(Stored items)
-- -- --

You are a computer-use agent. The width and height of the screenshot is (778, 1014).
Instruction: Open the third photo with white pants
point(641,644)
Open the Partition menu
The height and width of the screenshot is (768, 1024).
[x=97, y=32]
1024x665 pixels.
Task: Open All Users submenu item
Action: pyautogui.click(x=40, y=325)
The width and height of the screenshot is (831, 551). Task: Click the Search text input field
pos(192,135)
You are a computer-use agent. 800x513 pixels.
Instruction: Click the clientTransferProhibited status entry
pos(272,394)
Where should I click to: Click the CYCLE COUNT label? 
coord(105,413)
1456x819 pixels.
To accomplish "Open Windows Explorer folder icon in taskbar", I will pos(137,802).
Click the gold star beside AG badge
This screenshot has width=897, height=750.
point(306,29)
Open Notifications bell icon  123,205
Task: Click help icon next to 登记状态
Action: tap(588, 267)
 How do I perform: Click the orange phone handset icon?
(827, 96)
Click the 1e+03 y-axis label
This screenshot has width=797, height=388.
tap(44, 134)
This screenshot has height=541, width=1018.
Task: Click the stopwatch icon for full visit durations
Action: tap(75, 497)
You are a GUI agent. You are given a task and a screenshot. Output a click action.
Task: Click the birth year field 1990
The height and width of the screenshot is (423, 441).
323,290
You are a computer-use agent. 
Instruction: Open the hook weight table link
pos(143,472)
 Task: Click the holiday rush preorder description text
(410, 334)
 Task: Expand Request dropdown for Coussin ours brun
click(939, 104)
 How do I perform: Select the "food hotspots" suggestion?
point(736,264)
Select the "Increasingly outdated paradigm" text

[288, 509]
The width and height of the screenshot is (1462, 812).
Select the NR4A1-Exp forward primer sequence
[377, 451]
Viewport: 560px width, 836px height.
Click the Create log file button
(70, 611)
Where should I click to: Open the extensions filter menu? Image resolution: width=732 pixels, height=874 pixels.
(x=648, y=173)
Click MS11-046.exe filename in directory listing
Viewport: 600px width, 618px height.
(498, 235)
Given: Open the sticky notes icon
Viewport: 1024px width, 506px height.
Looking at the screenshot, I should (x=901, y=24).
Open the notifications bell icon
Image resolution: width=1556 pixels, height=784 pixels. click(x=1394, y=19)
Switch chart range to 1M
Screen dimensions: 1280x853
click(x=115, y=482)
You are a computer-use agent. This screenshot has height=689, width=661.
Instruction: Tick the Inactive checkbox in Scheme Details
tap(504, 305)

-- -- --

## Requirement:
Each line of the data must be copied exactly as it appears.

## Answer box:
You are a computer-use agent. The width and height of the screenshot is (778, 1014).
Instruction: Open the third photo with white pants
point(641,644)
Open the Partition menu
The height and width of the screenshot is (768, 1024).
[x=97, y=32]
1024x665 pixels.
Task: Open All Users submenu item
Action: pyautogui.click(x=40, y=325)
The width and height of the screenshot is (831, 551). Task: Click the Search text input field
pos(192,135)
You are a computer-use agent. 800x513 pixels.
Instruction: Click the clientTransferProhibited status entry
pos(272,394)
Where should I click to: Click the CYCLE COUNT label? 
coord(105,413)
1456x819 pixels.
To accomplish "Open Windows Explorer folder icon in taskbar", I will pos(137,802).
Click the gold star beside AG badge
This screenshot has width=897, height=750.
point(306,29)
Open Notifications bell icon  123,205
Task: Click help icon next to 登记状态
Action: tap(588, 267)
 How do I perform: Click the orange phone handset icon?
(827, 96)
Click the 1e+03 y-axis label
This screenshot has width=797, height=388.
tap(44, 134)
This screenshot has height=541, width=1018.
Task: Click the stopwatch icon for full visit durations
Action: tap(75, 497)
You are a GUI agent. You are given a task and a screenshot. Output a click action.
Task: Click the birth year field 1990
The height and width of the screenshot is (423, 441).
323,290
You are a computer-use agent. 
Instruction: Open the hook weight table link
pos(143,472)
 Task: Click the holiday rush preorder description text
(410, 334)
 Task: Expand Request dropdown for Coussin ours brun
click(939, 104)
 How do I perform: Select the "food hotspots" suggestion?
point(736,264)
Select the "Increasingly outdated paradigm" text

[288, 509]
The width and height of the screenshot is (1462, 812).
Select the NR4A1-Exp forward primer sequence
[377, 451]
Viewport: 560px width, 836px height.
Click the Create log file button
(70, 611)
Where should I click to: Open the extensions filter menu? Image resolution: width=732 pixels, height=874 pixels.
(x=648, y=173)
Click MS11-046.exe filename in directory listing
Viewport: 600px width, 618px height.
(498, 235)
Given: Open the sticky notes icon
Viewport: 1024px width, 506px height.
Looking at the screenshot, I should (x=901, y=24).
Open the notifications bell icon
Image resolution: width=1556 pixels, height=784 pixels. click(x=1394, y=19)
Switch chart range to 1M
Screen dimensions: 1280x853
click(x=115, y=482)
You are a computer-use agent. This screenshot has height=689, width=661.
Instruction: Tick the Inactive checkbox in Scheme Details
tap(504, 305)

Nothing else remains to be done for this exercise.